La descripción de sus primeras experiencias en un mundo en estéreo es emocionante: “Un día de invierno (…) me paré de pronto. La nieve caía perezosamente a mi alrededor en grandes, húmedos copos. Podía ver el espacio entre cada copo, y todos los copos juntos creaban una bella danza en tres dimensiones (…) me sentía dentro de la nieve, entre los copos. Miré caer la nieve durante varios minutos y, mientras miraba, sentí una profunda alegría. Una nevada puede ser muy bonita, especialmente si la ves por primera vez”.
Que la tecnología nos puede ayudar a ver es algo que sabemos todos los que usamos gafas. Barry siguió un sistema muy simple basado en láminas, cordones y cuentas de colores, pero prototipos de videojuegos unidos a gafas de realidad virtual parecen estar consiguiendo buenos resultados. En el futuro quizá todos percibamos mejor el mundo.
La tecnología también puede conseguir que veamos lo que no queremos ver. Podemos mirar desde el móvil el asesinato de Virginia, las fotos robadas de Jennifer Lawrence desnuda, las decapitaciones de ISIS. También si nuestro marido está en los correos filtrados de Ashley Madison, a un menor hacer el ridículo en YouTube, los comentarios críticos en redes que nos destrozan la propia estima. Va a peor. Si en 2001 mi duda ética era si abrir un vídeo diminuto y borroso de gente lanzándose desde las Torres Gemelas, hoy el dilema es pinchar en la cuenta de Twitter donde un asesino publica en directo el vídeo perfecto de su obra macabra.
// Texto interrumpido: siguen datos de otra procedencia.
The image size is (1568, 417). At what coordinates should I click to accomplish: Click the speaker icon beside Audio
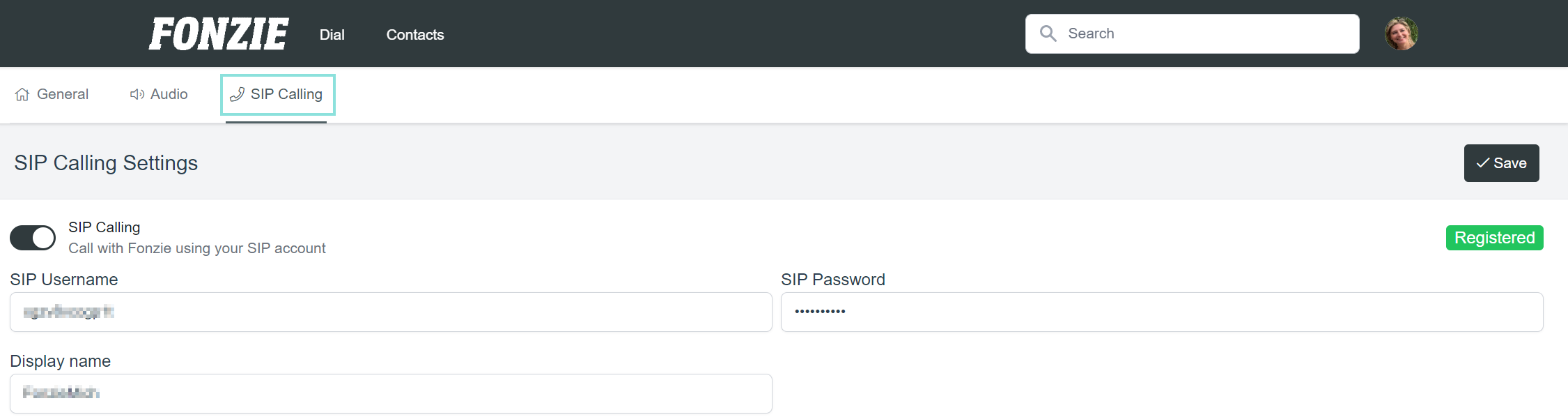coord(137,94)
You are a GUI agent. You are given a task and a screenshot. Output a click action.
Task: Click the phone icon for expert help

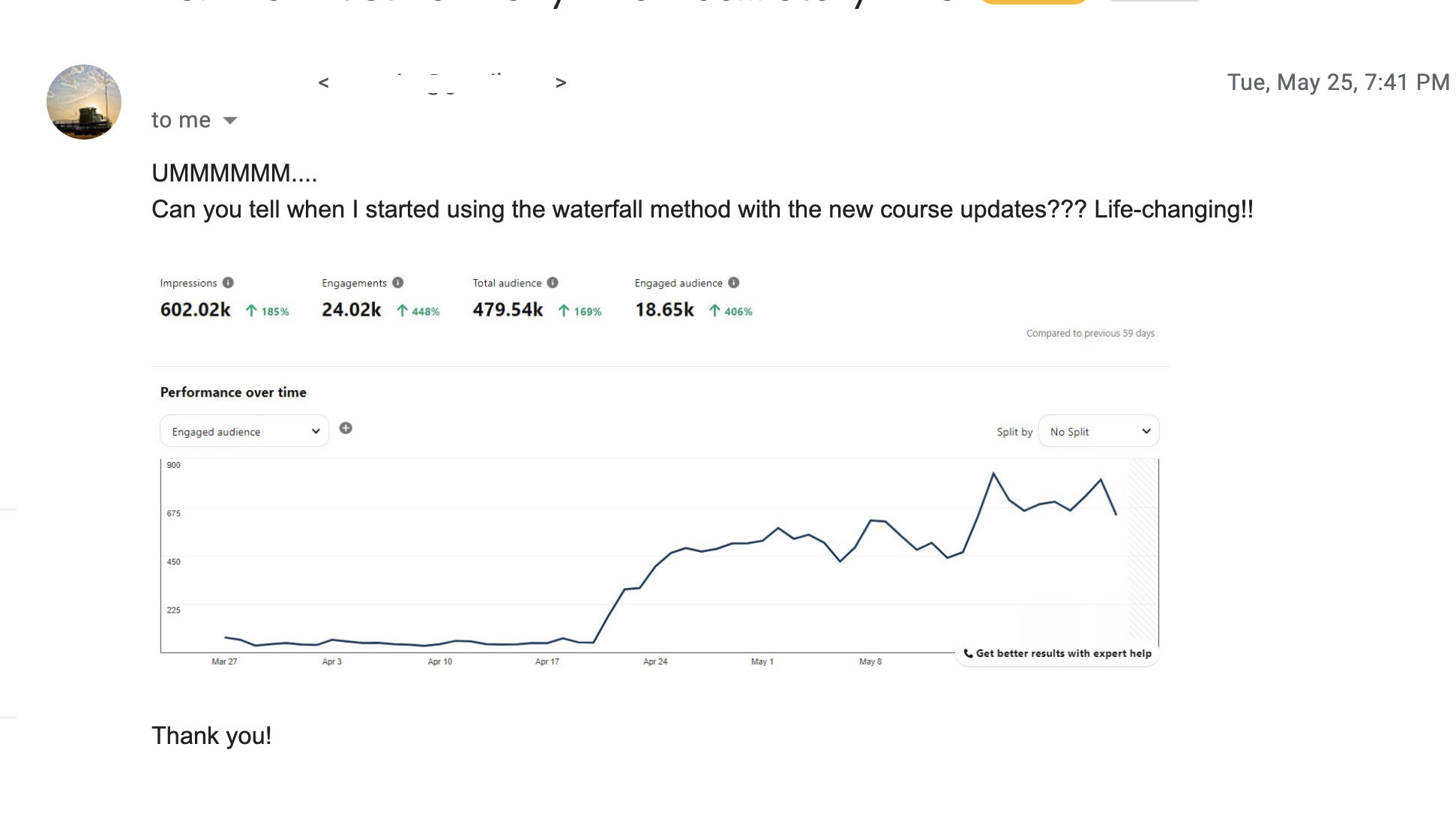pyautogui.click(x=968, y=653)
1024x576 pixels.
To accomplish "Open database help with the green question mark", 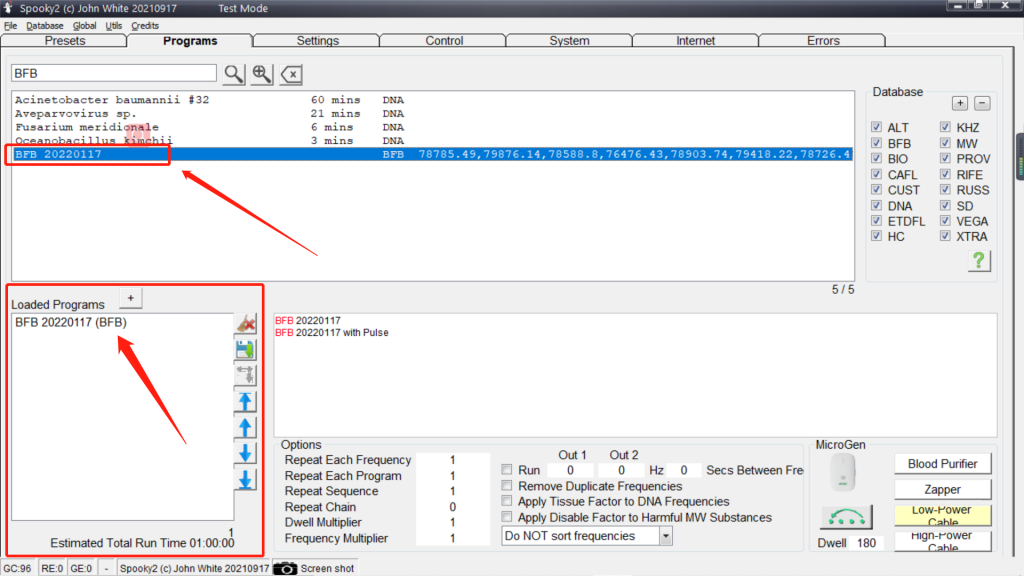I will 978,261.
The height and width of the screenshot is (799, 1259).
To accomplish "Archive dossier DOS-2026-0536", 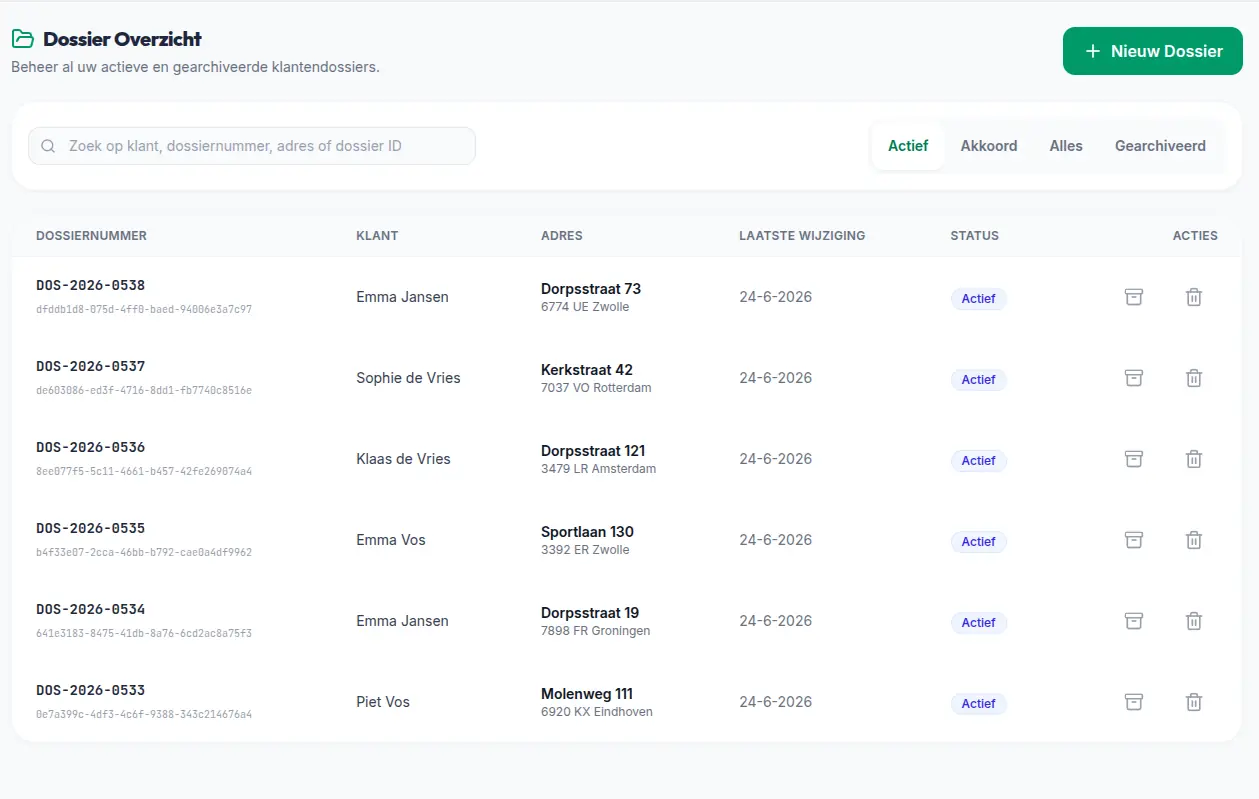I will (1133, 459).
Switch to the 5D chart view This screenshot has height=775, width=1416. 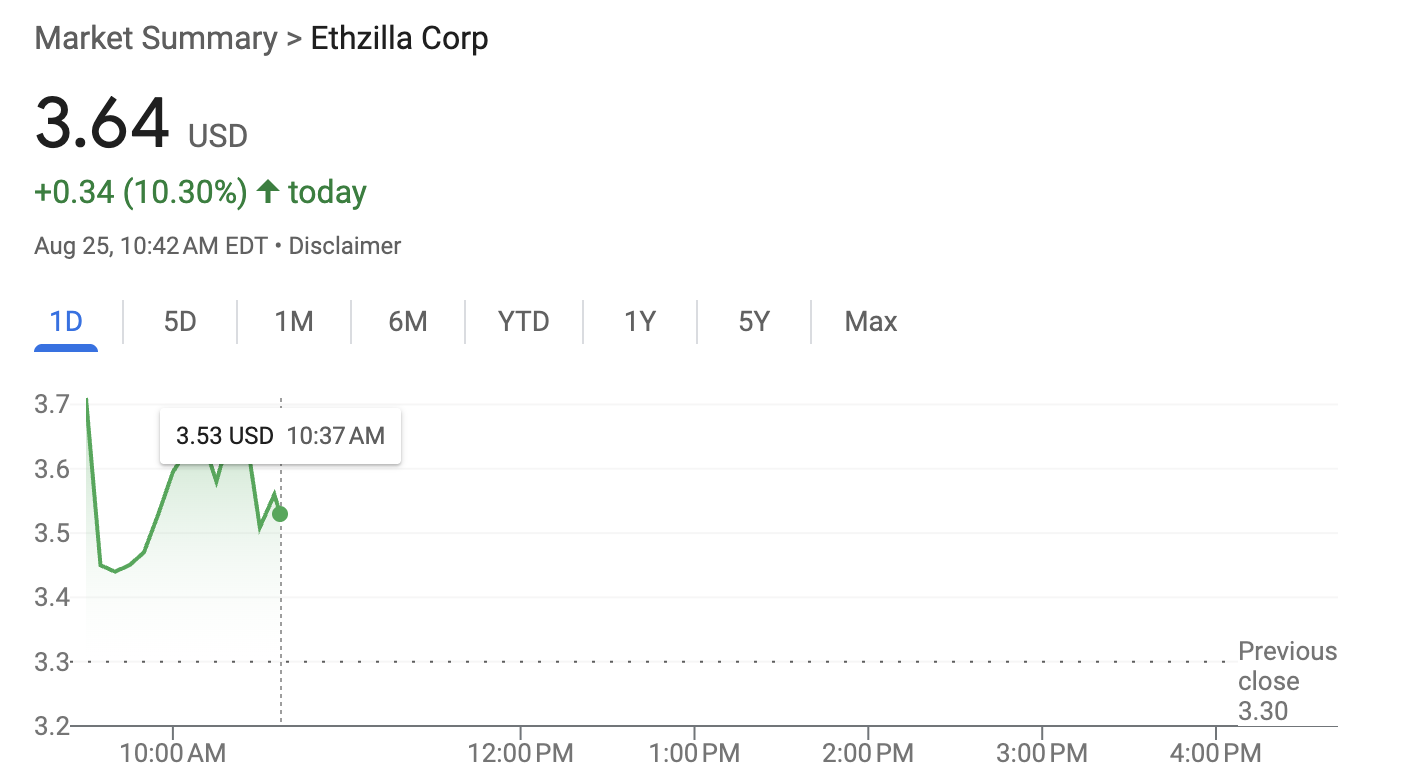point(180,321)
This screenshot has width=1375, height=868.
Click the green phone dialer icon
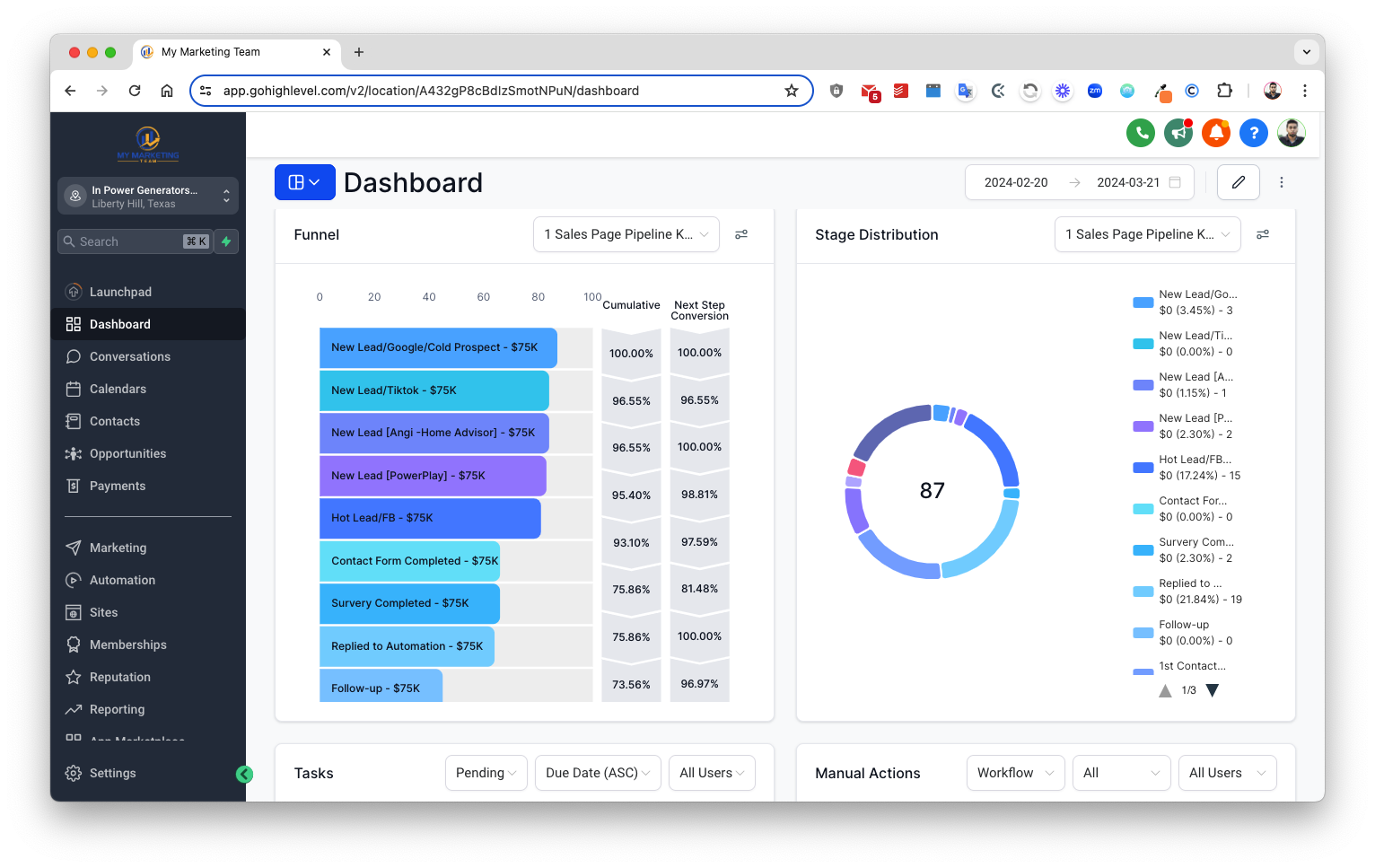(1141, 133)
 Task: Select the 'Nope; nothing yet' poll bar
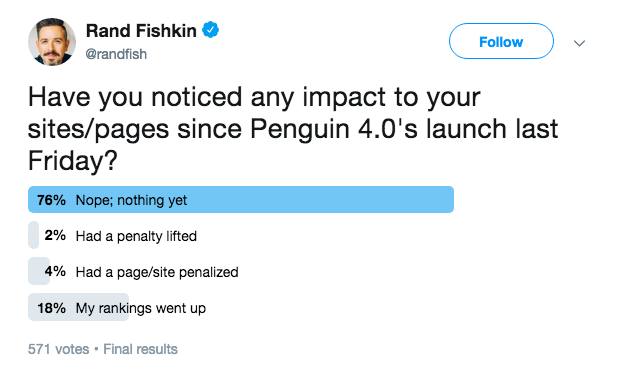pos(241,200)
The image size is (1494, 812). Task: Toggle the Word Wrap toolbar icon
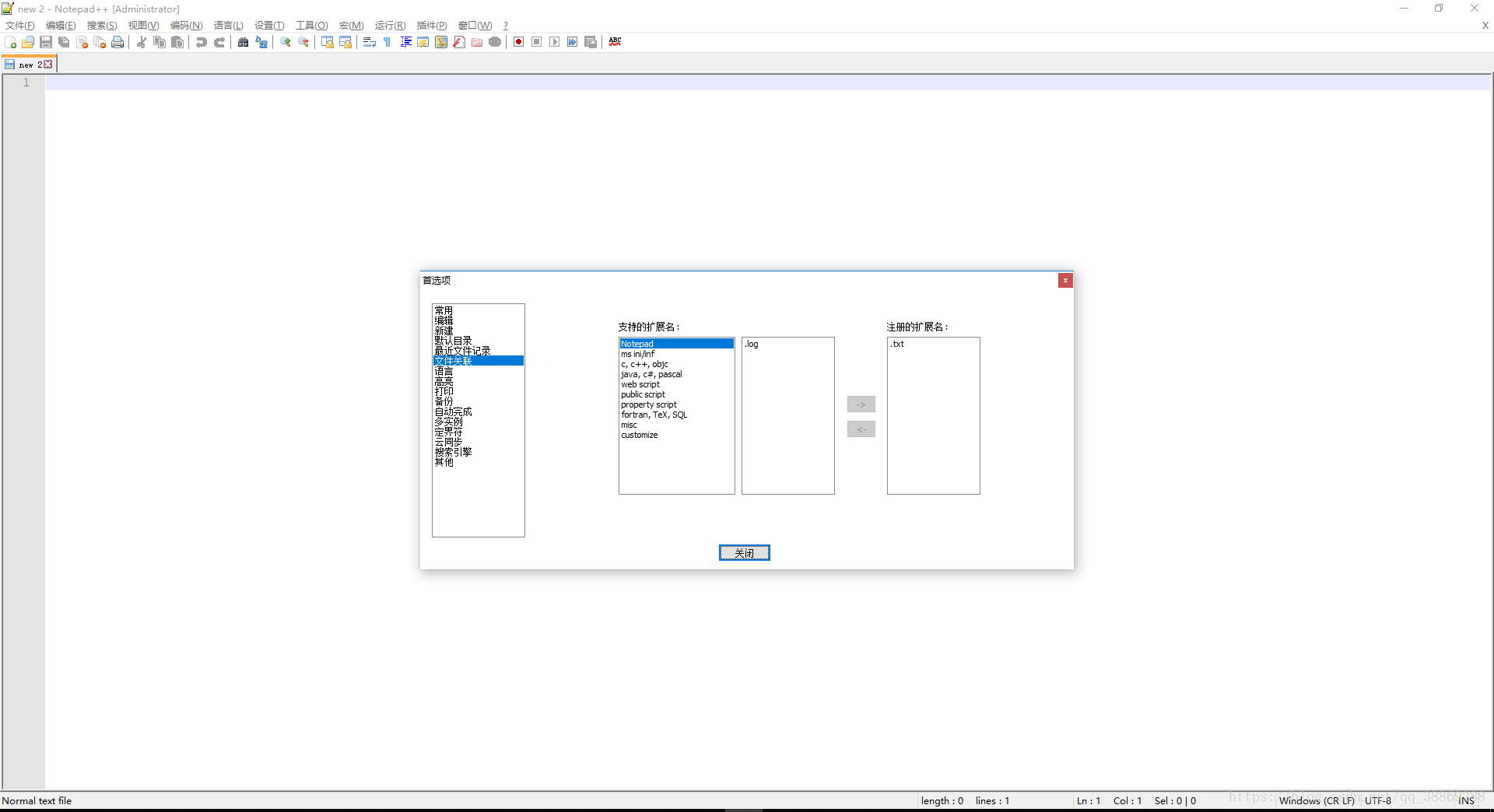370,42
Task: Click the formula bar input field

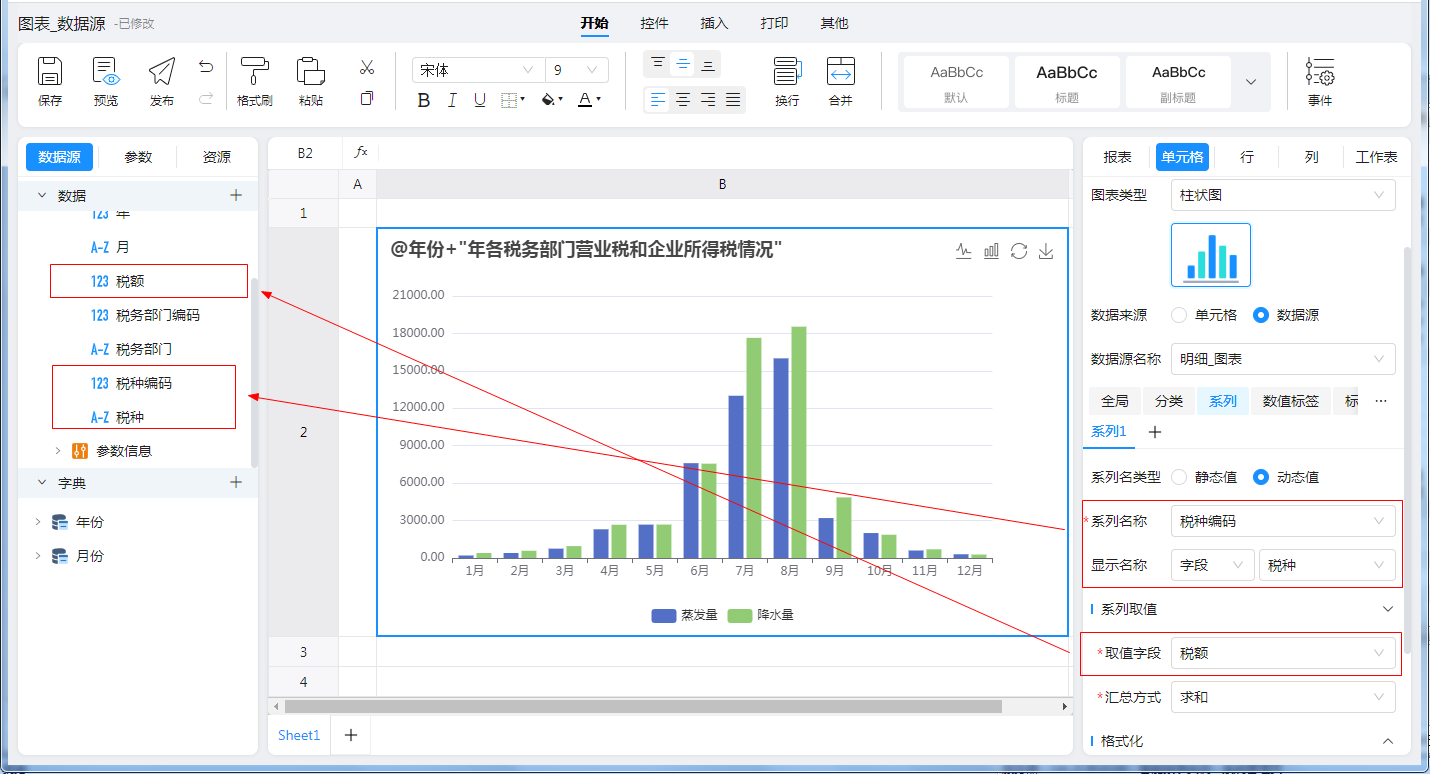Action: (x=720, y=153)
Como Barry, tenemos que decidir si queremos ver o no. Lo que antes era un acto automático (todo lo que salía en los medios era visible y venía de una fuente controlada), tras Internet ya no lo es. El acto cotidiano de ver ha pasado a ser una decisión activa, constante, agotadora. Y a veces una se pasa la vida buscando dónde ha dejado las gafas, porque para verlas hay que llevarlas puestas.